Astelena fish cake from La Jarana tavern
Although San Sebastian society experienced significant economic and demographic growth in the 1960s, the majority of the population used to spend their limited leisure time in simple, traditional bars and taverns. Social meeting places where people gathered to have a drink, eat simple dishes and, above all, chat. In this context, the first Astelena arose in a small place in the Plaza de la Constitución in San Sebastián, using an adjustment recipe that used products like mothers of that time used clothing: ironing inside out to protect the fabric, and changing the hem or collar to make it look like another dress. Those same hands, usually women's, familiar with the obligation to recycle and reuse, were the ones that cooked offal and, with the leftover broth, prepared old clothes, croquettes or meat with tomato.
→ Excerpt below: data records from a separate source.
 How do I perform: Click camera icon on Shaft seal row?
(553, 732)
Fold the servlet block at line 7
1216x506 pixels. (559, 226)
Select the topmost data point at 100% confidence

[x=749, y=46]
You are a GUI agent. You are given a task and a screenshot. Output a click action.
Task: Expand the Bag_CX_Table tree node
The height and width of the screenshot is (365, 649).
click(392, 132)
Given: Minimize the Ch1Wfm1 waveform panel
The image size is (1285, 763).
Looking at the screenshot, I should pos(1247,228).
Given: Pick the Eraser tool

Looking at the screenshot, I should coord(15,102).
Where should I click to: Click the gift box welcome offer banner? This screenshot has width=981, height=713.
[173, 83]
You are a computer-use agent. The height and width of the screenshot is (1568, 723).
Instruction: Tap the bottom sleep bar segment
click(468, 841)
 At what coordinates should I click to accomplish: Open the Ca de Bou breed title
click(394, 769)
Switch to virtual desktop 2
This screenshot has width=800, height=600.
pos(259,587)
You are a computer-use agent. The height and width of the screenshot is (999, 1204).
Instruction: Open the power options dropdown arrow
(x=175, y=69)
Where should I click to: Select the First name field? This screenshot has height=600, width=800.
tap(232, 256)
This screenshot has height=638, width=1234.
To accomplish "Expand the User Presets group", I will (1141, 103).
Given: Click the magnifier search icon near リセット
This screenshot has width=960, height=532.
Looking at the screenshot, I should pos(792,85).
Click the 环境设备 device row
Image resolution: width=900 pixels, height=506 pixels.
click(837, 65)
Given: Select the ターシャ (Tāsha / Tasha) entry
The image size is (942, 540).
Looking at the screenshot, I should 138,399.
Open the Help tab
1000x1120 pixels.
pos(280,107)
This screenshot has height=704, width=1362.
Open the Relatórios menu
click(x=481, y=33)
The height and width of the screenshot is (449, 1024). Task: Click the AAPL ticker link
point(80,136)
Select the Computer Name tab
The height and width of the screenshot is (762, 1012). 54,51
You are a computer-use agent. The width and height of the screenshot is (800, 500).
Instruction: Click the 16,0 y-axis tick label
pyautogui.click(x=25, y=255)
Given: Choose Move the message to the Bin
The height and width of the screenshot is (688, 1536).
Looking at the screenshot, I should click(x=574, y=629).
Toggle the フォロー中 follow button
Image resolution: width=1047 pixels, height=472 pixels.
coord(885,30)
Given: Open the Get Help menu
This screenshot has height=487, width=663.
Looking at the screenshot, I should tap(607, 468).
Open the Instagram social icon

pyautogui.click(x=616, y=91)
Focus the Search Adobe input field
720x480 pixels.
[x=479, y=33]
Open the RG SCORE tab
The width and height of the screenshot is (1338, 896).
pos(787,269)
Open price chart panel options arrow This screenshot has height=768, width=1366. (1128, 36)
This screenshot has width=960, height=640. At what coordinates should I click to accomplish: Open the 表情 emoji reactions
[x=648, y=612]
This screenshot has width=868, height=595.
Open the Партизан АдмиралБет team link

In the same way of using any resource to multiply the loaves and fish, a hake pie was prepared with what was left of the fish soup. The pastry was nothing more than a juicy hake pudding with egg and a dollop of tomato sauce with vegetables, served on a slice of bread. The acceptance of this snack was immediately apparent from the public's reception. However, its diffusion and elevation came hand in hand by Juan Mari Arzak, who served as inspiration to create the well-known scorpionfish pie, which gave one of the starting signals to the New Basque Cuisine movement. Two generations later, the celebrated chef Ander González accounts for this pintxo at the bar of the La Jarana tavern, after his amona (grandmother) and her aita (father) will polish it for decades.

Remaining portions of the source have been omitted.